What is expected: From the line that contains "Where should I" down to the last line of the entries, please return everything exactly, except the pictures.

##############################

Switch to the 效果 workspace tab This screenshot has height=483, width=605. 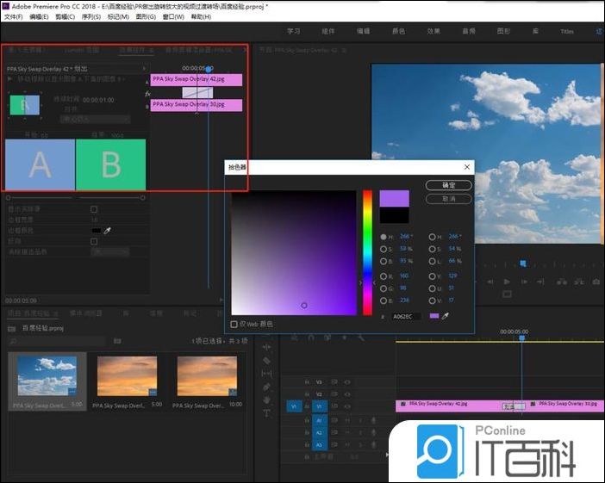pyautogui.click(x=433, y=31)
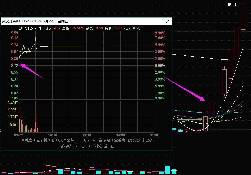Click the 10:30 time axis label

click(52, 135)
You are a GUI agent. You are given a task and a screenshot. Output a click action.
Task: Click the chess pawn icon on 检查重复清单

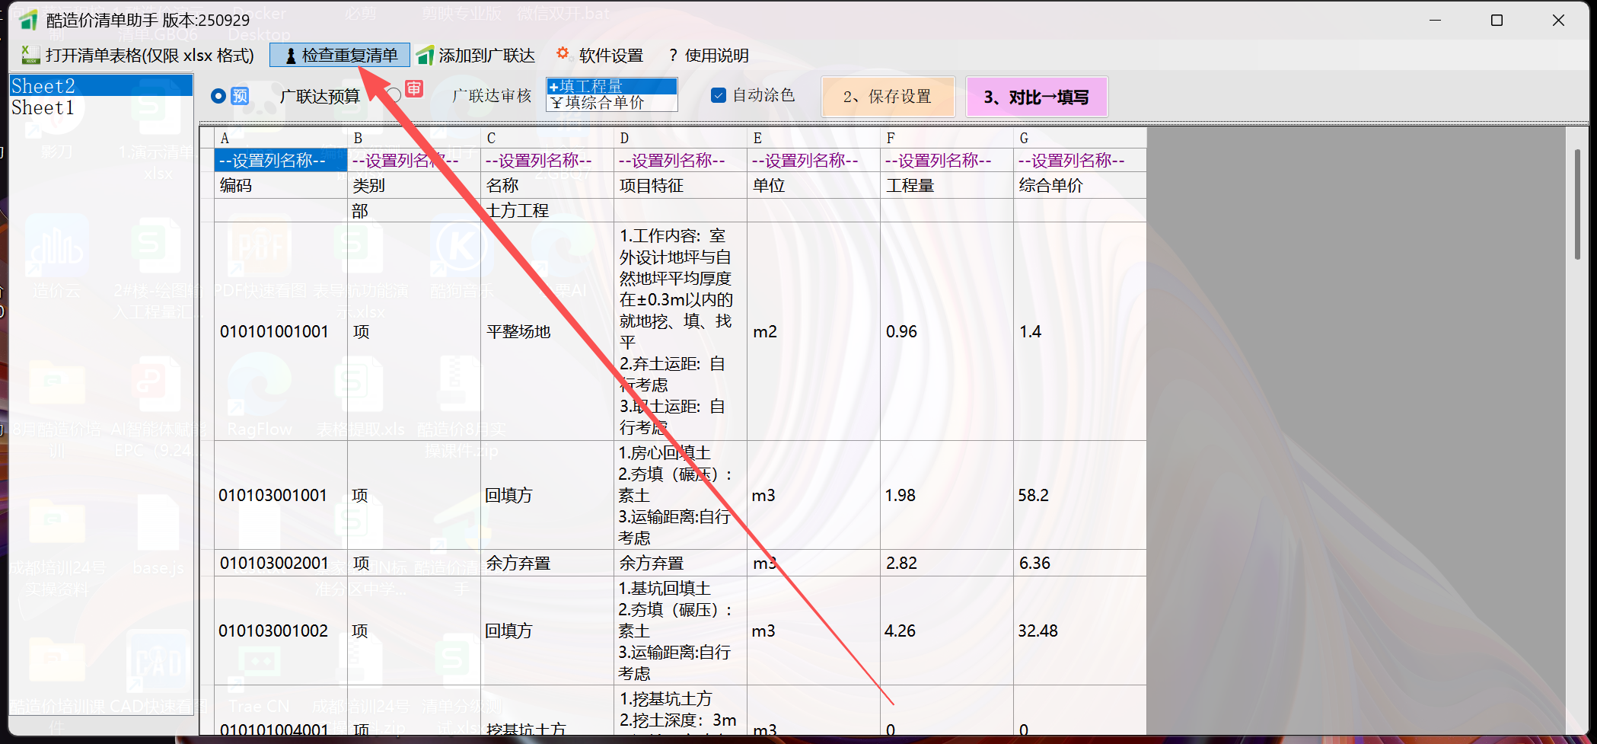click(290, 56)
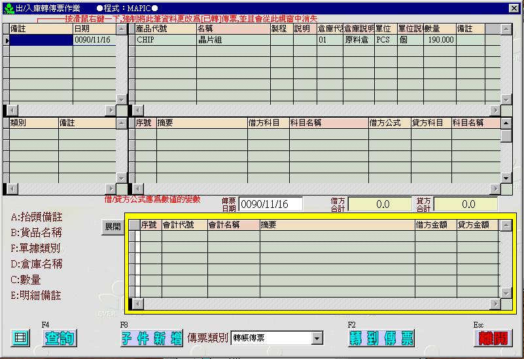The image size is (524, 359).
Task: Click the 借方科目 column header
Action: pos(268,123)
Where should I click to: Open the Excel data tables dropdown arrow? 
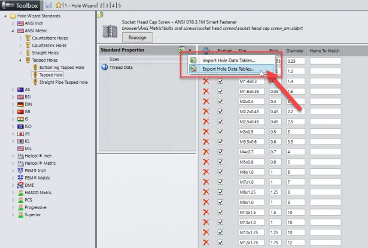coord(190,50)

##############################

Exercise output:
Where should I click to: Open the Excel data tables dropdown arrow? 
coord(190,50)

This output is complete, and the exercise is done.